▸ **ZU ERLEDIGEN**
(a) Bitte dupliziere aus dem Textauszug die Stelle von „Untersuchte Produkte“ bis einschließlich „Outputs. (© LWF)“ wortgetreu.
(b) Entscheide für jede der folgenden Aussagen, ob sie mit dem Textauszug übereinstimmt. Antworte jeweils mit Ja oder Nein und führe die entscheidenden Worte des Textauszugs als wörtliches Zitat an. (i) Das im Textauszug beschriebene Projekt lief drei Jahre lang. (ii) Für die Emissionseinsparungen durch kurze Transportwege wird häufig eine Größenordnung angegeben. (iii) Der untersuchte Esstisch besteht aus Fichtenholz.

▸ **TEXTAUSZUG**
LWF aktuell 152
Regionalität verbessert Kohlendioxid-Bilanz
von Christina Brand, Markus Briechle und Christoph Schulz

Abb. 1: Regionale Her- und Bereitstellungsprozesse verbessern die CO2-Bilanz in Abhängigkeit der Produktionsschritte. (© S. Friedrich, AELF Krumbach-Mindelheim)
Das von der Fachagentur Nachwachsende Rohstoffe (FNR) aus dem Waldklimafonds geförderte Projekt „CarboRegio" untersuchte drei Jahre lang verschiedene Fragen zur Regionalität im Forst- und Holzbereich in der Beispielregion Allgäu. Eine davon lautete: Welchen Einfluss hat eine regionale Produktion auf die CO2-Bilanz von Holzprodukten? Zur Beantwortung dieser Frage wurde exemplarisch für verschiedene Holzprodukte analysiert, wie stark die Treibhausgasemissionen durch kürzere Transportentfernungen verringert werden können.
Ein Vorteil, der im Allgemeinen mit Regionalität assoziiert wird, ist die kürzere Transportentfernung, die zu geringeren Transportemissionen führt und damit einen positiven Beitrag zum Klimaschutz leistet. Dies wird oft als Argument für regionale Produkte angeführt. Wahrscheinlich sind kurze Transportwege sogar der am häufigsten genannte Umweltvorteil (Martin, 2014). Selten wird jedoch eine Größenordnung für diese Einsparungen an Emissionen angegeben.
Untersuchte Produkte
- Waldhackschnitzel aus Fichte zur Wärmeerzeugung,
- Starkholzplatten: Dreischichtplatten mit hochkant stehenden Brettern als Mittellage aus Fichte für tragende und nichttragende Wand- und Deckenelemente
- Rohbau eines Einfamilienhauses mit Garage aus Starkholzplatten
- lasierter Holzfensterrahmen aus lamellierten Fichtenkanteln
- geölter Esstisch aus massivem Eichenholz
Methode der Ökobilanzierung und Definition der Systemgrenzen

Abb. 2: Darstellung eines Produktsystems mit den verschiedenen Lebens-zyklusphasen – hier für ein Einfamilienhaus – sowie den Inputs und Outputs. (© LWF)

▸ **ERFASSTE DATEN**
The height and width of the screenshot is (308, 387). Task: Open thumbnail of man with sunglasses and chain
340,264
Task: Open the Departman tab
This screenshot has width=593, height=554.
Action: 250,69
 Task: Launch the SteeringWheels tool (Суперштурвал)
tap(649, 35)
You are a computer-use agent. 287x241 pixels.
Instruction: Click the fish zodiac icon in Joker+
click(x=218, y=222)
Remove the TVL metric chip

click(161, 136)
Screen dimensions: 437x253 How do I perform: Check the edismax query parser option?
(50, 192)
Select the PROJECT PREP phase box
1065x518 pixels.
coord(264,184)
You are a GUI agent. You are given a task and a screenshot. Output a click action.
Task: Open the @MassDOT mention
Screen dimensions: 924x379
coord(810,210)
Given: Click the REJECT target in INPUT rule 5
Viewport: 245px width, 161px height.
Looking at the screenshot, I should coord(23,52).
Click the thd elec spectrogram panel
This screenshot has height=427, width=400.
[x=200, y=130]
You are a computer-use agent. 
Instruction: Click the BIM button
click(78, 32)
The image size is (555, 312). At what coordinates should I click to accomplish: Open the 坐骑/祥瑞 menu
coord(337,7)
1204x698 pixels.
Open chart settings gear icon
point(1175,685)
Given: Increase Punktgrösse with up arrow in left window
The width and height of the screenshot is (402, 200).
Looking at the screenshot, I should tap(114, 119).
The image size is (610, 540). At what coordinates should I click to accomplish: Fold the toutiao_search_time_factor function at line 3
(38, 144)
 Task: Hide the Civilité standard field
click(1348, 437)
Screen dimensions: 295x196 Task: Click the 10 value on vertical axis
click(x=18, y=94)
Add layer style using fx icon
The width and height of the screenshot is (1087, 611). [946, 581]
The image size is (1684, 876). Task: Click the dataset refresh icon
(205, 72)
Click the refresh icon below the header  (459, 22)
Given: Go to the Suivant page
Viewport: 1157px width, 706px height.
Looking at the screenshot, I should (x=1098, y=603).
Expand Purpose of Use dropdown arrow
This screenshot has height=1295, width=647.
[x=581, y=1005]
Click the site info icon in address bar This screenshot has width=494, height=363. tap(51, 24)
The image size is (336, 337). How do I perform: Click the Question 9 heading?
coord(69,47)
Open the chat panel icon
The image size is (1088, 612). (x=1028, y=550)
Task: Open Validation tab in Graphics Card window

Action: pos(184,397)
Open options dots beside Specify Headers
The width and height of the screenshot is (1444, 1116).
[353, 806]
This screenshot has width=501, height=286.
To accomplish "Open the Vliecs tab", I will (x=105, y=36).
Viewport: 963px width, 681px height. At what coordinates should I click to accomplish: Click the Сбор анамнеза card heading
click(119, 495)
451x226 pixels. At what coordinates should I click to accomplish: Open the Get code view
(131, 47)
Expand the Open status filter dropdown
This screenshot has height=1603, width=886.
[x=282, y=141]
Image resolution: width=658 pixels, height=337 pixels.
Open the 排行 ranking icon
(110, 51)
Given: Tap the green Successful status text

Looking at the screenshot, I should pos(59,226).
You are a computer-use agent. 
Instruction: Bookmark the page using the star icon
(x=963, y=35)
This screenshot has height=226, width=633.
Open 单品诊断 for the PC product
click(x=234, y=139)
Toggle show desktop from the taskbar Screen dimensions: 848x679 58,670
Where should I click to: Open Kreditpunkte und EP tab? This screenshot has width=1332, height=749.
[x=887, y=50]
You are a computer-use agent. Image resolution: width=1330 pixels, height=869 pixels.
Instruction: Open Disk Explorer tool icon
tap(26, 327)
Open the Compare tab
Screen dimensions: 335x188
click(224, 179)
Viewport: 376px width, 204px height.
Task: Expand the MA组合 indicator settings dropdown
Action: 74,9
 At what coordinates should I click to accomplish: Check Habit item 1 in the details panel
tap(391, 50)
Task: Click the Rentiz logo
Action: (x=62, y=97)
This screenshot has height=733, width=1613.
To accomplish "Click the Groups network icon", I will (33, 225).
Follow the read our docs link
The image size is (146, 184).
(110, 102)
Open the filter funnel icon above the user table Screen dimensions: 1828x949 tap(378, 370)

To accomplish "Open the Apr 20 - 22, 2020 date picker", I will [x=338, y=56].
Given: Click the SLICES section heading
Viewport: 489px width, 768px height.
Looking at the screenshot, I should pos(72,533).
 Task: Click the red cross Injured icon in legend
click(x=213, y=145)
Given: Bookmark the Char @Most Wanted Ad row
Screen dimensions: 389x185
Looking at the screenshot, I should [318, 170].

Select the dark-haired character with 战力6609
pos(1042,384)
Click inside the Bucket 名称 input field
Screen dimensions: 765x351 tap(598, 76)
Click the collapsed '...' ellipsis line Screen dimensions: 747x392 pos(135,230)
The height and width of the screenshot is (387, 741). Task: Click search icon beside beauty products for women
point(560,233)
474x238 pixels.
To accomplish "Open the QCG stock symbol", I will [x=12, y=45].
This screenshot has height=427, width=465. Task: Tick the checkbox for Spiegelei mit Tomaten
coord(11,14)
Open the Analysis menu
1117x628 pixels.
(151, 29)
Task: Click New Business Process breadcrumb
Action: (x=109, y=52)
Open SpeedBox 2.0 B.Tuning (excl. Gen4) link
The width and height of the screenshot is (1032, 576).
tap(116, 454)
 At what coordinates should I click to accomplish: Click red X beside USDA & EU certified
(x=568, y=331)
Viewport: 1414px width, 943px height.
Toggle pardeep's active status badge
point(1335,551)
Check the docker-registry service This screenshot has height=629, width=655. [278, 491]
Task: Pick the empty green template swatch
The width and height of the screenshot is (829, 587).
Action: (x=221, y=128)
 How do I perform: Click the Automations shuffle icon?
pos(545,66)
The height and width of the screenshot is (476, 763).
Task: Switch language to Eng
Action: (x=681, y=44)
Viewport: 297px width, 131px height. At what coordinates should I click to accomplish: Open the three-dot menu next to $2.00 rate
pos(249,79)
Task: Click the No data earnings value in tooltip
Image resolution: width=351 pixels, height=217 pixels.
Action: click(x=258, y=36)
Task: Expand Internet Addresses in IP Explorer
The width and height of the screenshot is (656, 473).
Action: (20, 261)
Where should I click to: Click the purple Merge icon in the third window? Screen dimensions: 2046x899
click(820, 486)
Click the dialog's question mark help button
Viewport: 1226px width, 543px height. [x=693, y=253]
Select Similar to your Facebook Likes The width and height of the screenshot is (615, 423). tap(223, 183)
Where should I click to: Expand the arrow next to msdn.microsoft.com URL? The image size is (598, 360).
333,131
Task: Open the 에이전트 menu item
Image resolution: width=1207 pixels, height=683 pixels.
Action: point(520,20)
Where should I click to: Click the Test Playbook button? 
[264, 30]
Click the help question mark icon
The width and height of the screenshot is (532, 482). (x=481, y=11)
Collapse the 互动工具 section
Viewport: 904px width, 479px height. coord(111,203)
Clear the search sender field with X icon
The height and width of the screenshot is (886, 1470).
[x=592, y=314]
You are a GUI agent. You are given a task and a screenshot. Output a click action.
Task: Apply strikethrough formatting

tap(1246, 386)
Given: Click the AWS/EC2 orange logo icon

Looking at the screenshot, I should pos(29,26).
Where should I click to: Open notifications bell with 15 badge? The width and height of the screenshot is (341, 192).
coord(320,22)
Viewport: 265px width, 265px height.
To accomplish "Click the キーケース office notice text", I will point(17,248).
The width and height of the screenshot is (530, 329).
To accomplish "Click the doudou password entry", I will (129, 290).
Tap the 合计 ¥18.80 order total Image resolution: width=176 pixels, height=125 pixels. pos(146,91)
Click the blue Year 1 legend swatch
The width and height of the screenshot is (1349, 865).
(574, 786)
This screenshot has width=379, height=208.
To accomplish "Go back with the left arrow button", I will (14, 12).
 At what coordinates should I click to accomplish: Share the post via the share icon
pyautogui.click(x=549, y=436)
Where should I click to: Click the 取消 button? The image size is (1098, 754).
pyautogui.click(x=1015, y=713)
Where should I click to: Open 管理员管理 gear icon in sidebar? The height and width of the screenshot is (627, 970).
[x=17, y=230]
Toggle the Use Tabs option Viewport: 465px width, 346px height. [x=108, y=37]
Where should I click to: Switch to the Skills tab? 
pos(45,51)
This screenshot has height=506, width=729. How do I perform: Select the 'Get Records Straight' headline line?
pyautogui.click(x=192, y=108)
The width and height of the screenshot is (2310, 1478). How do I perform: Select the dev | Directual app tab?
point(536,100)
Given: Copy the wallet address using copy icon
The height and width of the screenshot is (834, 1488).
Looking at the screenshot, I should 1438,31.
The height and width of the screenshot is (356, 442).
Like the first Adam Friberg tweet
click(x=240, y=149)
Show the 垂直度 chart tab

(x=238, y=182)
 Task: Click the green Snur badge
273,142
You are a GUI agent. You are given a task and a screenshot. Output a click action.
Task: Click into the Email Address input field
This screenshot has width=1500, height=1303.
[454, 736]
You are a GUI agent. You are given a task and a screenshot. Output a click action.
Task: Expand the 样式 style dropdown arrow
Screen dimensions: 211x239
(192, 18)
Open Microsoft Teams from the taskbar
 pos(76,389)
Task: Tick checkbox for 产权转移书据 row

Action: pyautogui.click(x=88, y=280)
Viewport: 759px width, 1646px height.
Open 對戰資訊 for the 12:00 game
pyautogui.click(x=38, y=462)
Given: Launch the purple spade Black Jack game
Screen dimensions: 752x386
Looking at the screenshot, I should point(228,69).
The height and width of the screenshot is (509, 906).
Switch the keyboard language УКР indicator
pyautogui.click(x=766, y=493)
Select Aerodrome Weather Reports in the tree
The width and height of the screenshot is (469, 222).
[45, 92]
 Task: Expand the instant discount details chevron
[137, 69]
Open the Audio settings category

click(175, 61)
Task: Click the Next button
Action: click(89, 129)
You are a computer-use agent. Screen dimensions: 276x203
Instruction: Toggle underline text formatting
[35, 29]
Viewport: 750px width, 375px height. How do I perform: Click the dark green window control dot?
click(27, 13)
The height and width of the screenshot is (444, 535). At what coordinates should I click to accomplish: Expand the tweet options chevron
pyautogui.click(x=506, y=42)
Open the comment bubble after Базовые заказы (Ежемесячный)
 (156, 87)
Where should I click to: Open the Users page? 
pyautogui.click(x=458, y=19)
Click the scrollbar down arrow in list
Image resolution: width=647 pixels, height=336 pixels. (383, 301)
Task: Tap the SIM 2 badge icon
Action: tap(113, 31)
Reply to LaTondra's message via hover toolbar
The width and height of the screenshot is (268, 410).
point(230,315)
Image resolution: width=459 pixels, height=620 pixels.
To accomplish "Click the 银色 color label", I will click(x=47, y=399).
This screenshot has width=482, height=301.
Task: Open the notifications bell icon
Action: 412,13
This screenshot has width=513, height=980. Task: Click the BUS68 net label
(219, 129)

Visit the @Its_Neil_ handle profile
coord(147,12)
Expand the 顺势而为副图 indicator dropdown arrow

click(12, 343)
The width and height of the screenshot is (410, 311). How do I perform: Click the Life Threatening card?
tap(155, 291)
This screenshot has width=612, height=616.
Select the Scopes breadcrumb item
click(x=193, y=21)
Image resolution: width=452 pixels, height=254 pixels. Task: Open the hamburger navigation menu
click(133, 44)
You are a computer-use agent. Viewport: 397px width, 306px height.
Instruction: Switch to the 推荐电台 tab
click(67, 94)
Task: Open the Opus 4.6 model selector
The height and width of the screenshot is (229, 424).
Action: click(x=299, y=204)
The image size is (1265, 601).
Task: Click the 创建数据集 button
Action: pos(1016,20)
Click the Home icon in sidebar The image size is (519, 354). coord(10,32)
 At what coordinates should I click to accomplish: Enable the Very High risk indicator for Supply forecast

▸ **GELÖSTE AUFGABEN**
(a)
Untersuchte Produkte
- Waldhackschnitzel aus Fichte zur Wärmeerzeugung,
- Starkholzplatten: Dreischichtplatten mit hochkant stehenden Brettern als Mittellage aus Fichte für tragende und nichttragende Wand- und Deckenelemente
- Rohbau eines Einfamilienhauses mit Garage aus Starkholzplatten
- lasierter Holzfensterrahmen aus lamellierten Fichtenkanteln
- geölter Esstisch aus massivem Eichenholz
Methode der Ökobilanzierung und Definition der Systemgrenzen

Abb. 2: Darstellung eines Produktsystems mit den verschiedenen Lebens-zyklusphasen – hier für ein Einfamilienhaus – sowie den Inputs und Outputs. (© LWF)

(b)
(i) Ja – „untersuchte drei Jahre lang verschiedene Fragen zur Regionalität im Forst- und Holzbereich“
(ii) Nein – „Selten wird jedoch eine Größenordnung für diese Einsparungen an Emissionen angegeben.“
(iii) Nein – „geölter Esstisch aus massivem Eichenholz“